Dans un texte publié dans l’édition de ce mercredi du quotidien Lidové noviny, l’historien Petr Luňák remarque pour sa part que les sanctions antirusses ont non seulement un sens, mais qu’elles sont également efficaces, dans la mesure où elles visent les secteurs financier, énergétique et de défense de la Russie. Il considère cependant, nous citons :
« Le but des sanctions et de l’isolement politique n’est pas pour autant, en premier lieu, de punir la Russie, mais de la pousser à changer son comportement qui sape l’arrangement qui existe en Europe depuis la fin de la guerre froide... Finalement, les sanctions ont aussi une importance dans la mesure où elles sont l’expression de la solidarité et de l’appui à l’Ukraine.
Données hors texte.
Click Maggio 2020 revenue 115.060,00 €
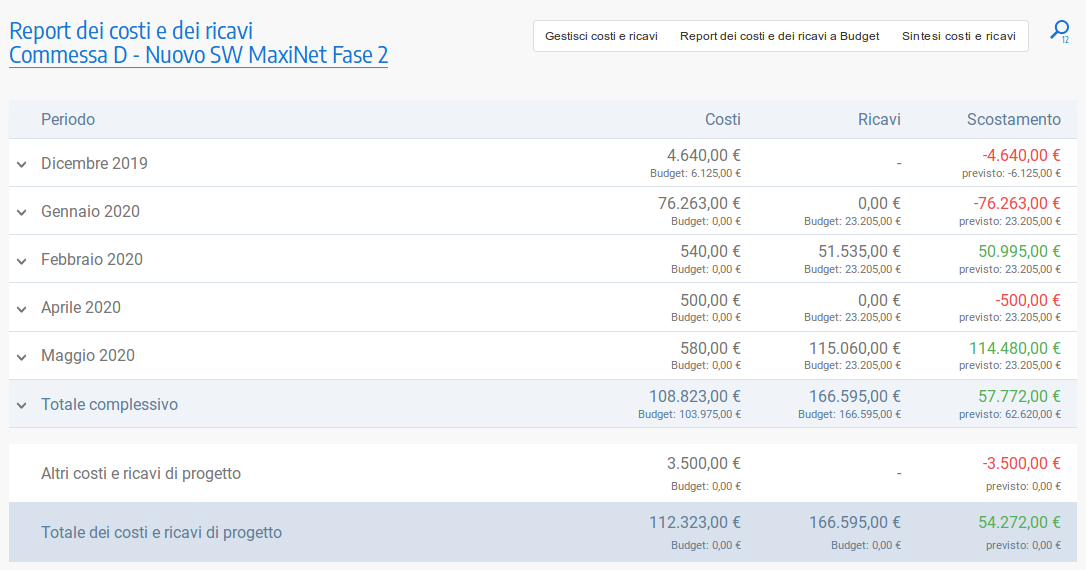The image size is (1086, 570). (x=855, y=348)
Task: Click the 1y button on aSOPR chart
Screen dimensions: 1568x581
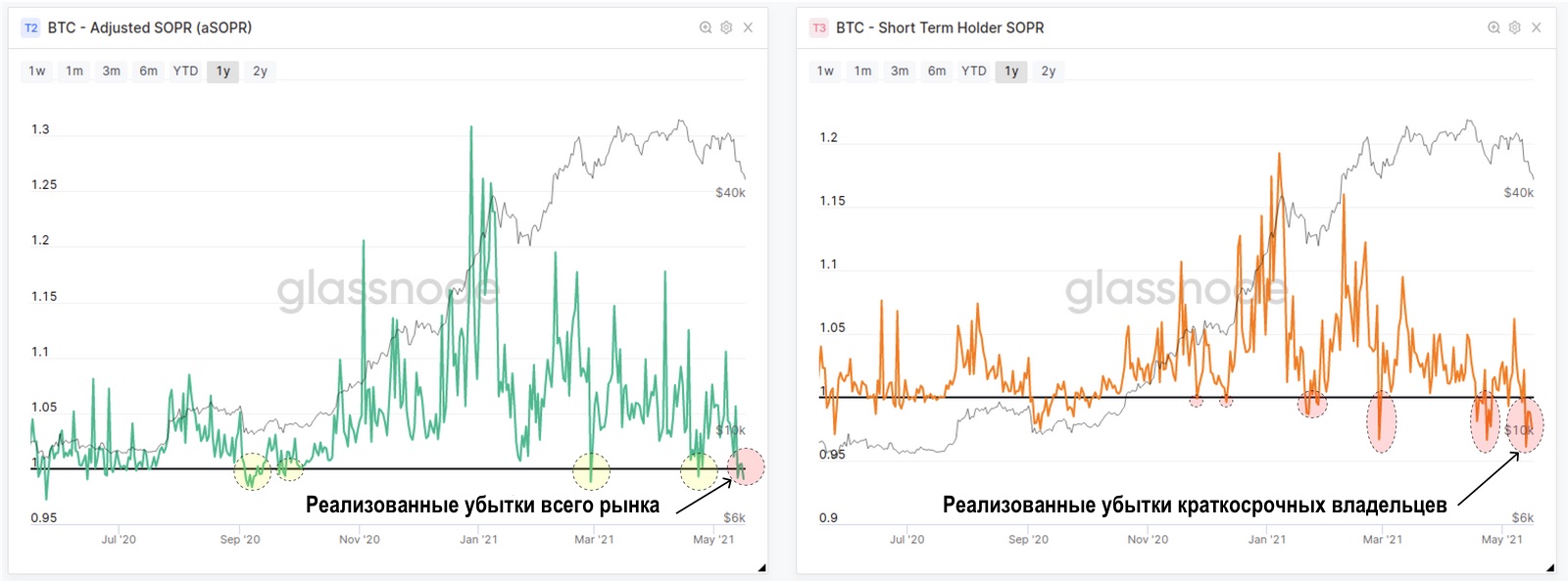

Y renoncer ne ferait que confirmer que l’Occident est effectivement cette masse corrompue, perfide et incapable d’agir, l’image que le président Poutine cherche à imposer aux Russes et aux Ukrainiens ».
Un nouveau documentaire sur Václav Havel bientôt à l’écran
La famille, l’enfance, les amours, la création dramatique, les activités politiques. Tels sont les points de mire d’un nouveau film documentaire « La vie selon Václav Havel », dans lequel la réalisatrice tchéco-française Andrea Sedláčková veut présenter Havel comme « un intellectuel rebelle, un homme à femmes aimant la vie, un admirateur de l’underground et des rockers ». A quelques semaines de la sortie du film en salle prévue pour le 20 novembre, le quotidien Lidové noviny a cité son porte parole, Martina Reková qui a précisé :« A ce jour, il existe une très grande quantité d’images cinématographiques de Václav Havel. Toutefois, il n’existe aucun film biographique saisissant l’histoire de toute la vie de ce grand Européen. Or, dans ce film, le conteur principal du film, c’est Václav Havel lui-même, dont la vie est présentée au spectateur sous forme d’images et de photos de son enfance, de son service militaire, de ses débuts théâtraux, de ses activités de dissident et de son mandat présidentiel. A souligner la présence d’un commentaire personnel de la réalisatrice ainsi que l’absence de commentaires de témoins et d’historiens ».
La réalisatrice Andrea Sedláčková qui a connu Havel en été 1989, peu avant son émigration à Paris, s’est également confiée au journal :
« Les premiers deux tiers du film sont pleins de bouleversements dramatiques découlant du simple fait que la période de la jeunesse et de l’adolescence est souvent plus intéressante que la période où l’on ramasse les fruits et où on quitte au fur et à mesure la scène. Le plus difficile, c’était effectivement de saisir la période présidentielle et sa fin avec pour point culminant la réalisation par Václav Havel du film Sur le départ (Odcházení). Il est compliqué de reproduire ce que l’on a encore en vive mémoire ».
Le nouveau film biographique brossant le portrait de Václav Havel et lequel veut s’adresser dans une grande mesure au jeune public a été coproduit par la Télévision tchèque et la chaîne ARTE, qui l’a programmé pour le 16 novembre.